Multiple IF statements always sound like SWITCH TRUE to me, so here’s a video by Sam on that.

Cheers

Hi @james8992

I have found in the past that measures may be the best option in most cases however too many statements and conditions in a DAX measure can lead to an inefficient model in terms of speed and experience of end-users.

The table sizes and dimensions of your model play an important part in determining whether a calculated column or measure is the best option in my opinion.

Sometimes a calculated column at load time provides a lot faster result and better UI experience.

You can easily test this though. :smiley:

Hi @james8992

You can use both Measure and Calculated column in this case using Switch statement instead of IF.

However, I personally prefer to use Calculated Columns where calculation needs to be performed for each Row
and output values don’t need to be aggregated.
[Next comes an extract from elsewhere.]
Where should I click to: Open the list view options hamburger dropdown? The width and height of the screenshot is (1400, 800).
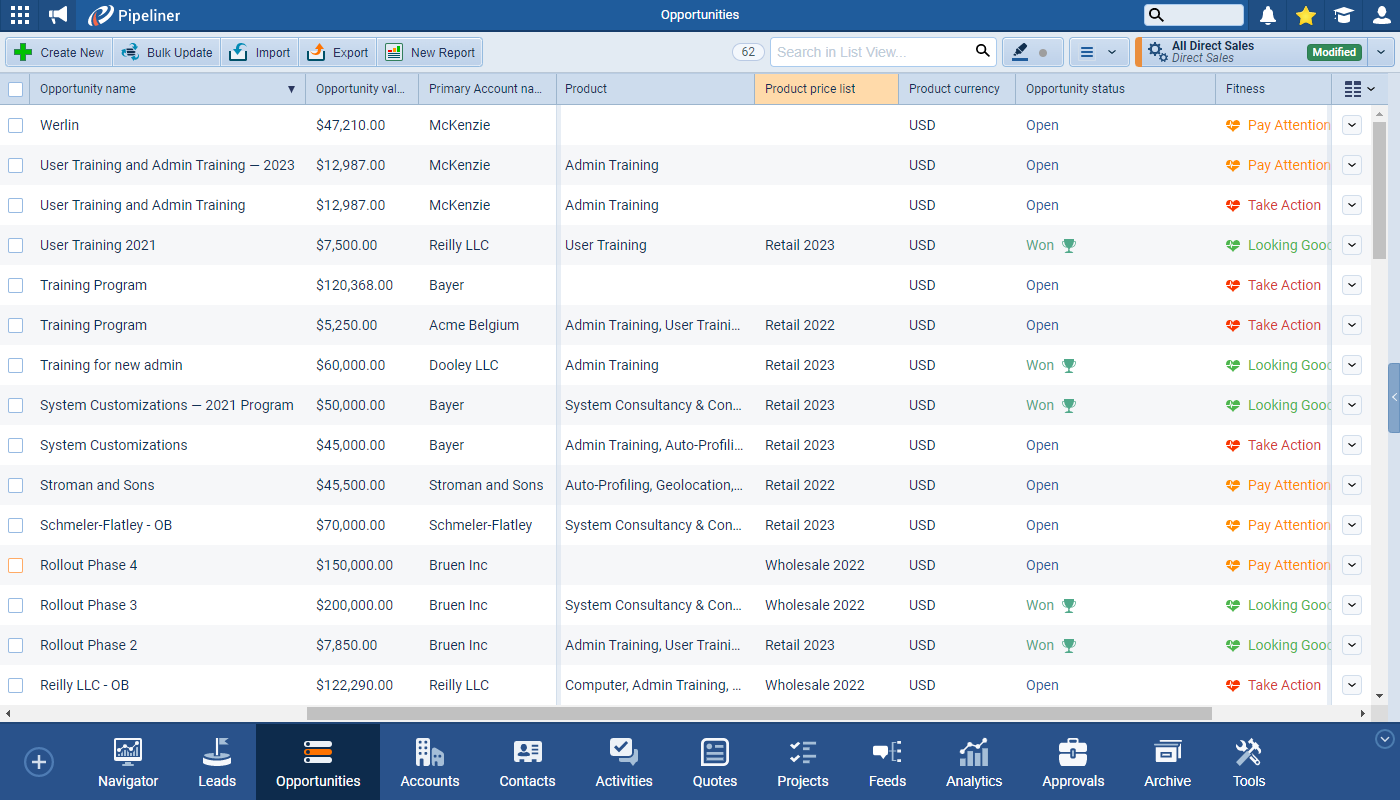[1098, 52]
Performance wise don’t think there will be much difference.

Regards
Ankit Jain

Thank you all, much appreciated.

I for my particular situation I did go ahead and create a calculated column since @ankit was right that there was no need to aggregate the values. To get the solution to work I had to google examples of M code. Frustrating there is not a Today() function and it’s very case sensitive :slight_smile:

@GarryA thanks so much for taking the time to reply. I’m very new to DAX and you gave me some things to think about.

@sam.mckay thanks for the SWITCH video. I have so much to learn and have seen that that function gets used a lot.

Hi @james8992,

Just a friendly FYI.
You can use DateTime.LocalNow() in Power Query to return the current system date and time.